The Court concluded that the appellants were guilty of contempt of the Senior Subordinate Judge in Amritsar. In determining the sentence, the High Court had correctly taken into account that the appellants were merely following the instructions set out in the circular letter. Although that circumstance did not provide a complete defence to the contempt charge, the Court recognised it as a factor relevant to the quantum of punishment. Regarding the third issue, the Court observed that appellant Pratap Singh had done more than simply endorse the memorandum of the Under‑Secretary; he had also instructed the Conservator of Forests, South Circle, to commence proceedings against the respondent for allegedly violating the circular’s instructions. Having addressed each of the points raised on behalf of the appellants, the Court found no basis for interfering with the judgment and order of the High Court dated 5 November 1958. Accordingly, the appeals were dismissed.

Justice Raghu Bar Dayal, after reviewing the judgment of Justice S. K. Das, expressed disagreement with the view that the appellants were guilty of contempt of Court. He noted that the facts leading to the conviction had been fully detailed in the majority opinion and need not be repeated. For the purposes of the present cases, he assumed the validity of the Government circular issued in 1953, which had not been challenged by the opposite party. He held that if an employee contravenes the directions in the circular, disciplinary action may be appropriate; however, to deem such action automatically contempt of Court would render the circular ineffective and undermine its authority.

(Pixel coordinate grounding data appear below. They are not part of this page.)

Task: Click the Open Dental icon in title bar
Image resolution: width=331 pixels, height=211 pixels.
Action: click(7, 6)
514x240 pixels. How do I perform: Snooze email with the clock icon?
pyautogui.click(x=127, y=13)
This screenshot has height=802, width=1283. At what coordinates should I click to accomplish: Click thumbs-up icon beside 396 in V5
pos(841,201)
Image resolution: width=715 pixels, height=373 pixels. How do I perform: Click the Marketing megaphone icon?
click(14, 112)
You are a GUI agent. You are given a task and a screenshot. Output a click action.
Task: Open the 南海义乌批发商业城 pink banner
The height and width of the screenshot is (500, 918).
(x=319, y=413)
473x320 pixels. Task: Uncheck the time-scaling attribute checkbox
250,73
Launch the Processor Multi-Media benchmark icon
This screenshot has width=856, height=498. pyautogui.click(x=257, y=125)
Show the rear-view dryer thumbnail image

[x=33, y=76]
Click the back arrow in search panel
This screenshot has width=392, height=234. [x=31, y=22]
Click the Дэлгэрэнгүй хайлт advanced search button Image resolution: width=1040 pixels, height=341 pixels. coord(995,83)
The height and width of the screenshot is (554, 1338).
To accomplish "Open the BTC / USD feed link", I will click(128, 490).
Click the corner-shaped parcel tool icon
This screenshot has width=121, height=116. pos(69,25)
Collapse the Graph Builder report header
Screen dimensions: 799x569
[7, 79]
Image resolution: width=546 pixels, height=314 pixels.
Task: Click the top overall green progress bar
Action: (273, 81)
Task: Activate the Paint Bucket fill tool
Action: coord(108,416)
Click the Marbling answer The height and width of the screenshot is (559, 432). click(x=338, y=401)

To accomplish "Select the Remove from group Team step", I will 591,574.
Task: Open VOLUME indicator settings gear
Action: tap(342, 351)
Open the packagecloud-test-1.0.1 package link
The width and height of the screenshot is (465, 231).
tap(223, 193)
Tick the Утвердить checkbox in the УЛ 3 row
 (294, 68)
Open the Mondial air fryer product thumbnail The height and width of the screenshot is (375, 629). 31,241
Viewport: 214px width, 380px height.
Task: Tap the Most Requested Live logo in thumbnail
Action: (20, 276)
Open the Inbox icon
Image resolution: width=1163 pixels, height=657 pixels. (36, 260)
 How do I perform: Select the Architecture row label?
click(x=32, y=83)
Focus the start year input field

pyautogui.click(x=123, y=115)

Justice Dayal observed that the charge‑sheet presented by Divisional Forest Officer Bachan Singh concerned misconduct and indiscipline, not contempt of Court. The charge alleged that Gurbaksh Singh had approached a civil court without first exhausting the avenues prescribed in the circular, thereby violating official propriety and rendering him liable to disciplinary measures. Justice Dayal emphasized that the charge‑sheet made no reference to the merits of the civil case, nor did it direct any specific action to be taken by Gurbaksh Singh in connection with that case. The charge centred solely on the procedural breach of going to court without using the prescribed official channels.

The charge‑sheet against Gurbaksh Singh did not address the merits of the civil suit he had filed, nor did it direct him to take any specific action in connection with that suit. For the purpose of the charge, the merits of the pending civil case were immaterial. The allegation concerned only misconduct and indiscipline arising from the fact that he approached the civil court without first exhausting the ordinary official channels of redress prescribed by the Circular. The charge could have been avoided if Gurbaksh Singh had simply documented that he had already exhausted all official avenues available to him, thereby showing that his conduct did not run counter to the Circular’s directions. The charge‑sheet made no threat of any disciplinary consequence on the basis of his continuing the suit, and the continuation of the suit, by itself, did not contravene the Circular. Consequently, the charge‑sheet could not be read as an attempt by the department to pressure him to withdraw the suit or to threaten disciplinary action should he persist. Even if he were to maintain the suit, the charge would remain in force and he would have to answer to it if the department chose to proceed. There was no indication, either in the charge‑sheet or elsewhere, that a withdrawal of the suit would result in the dropping of the charge. The record shows that he committed an act of indiscipline, and he is required to answer for that act should the department deem it appropriate to take departmental action.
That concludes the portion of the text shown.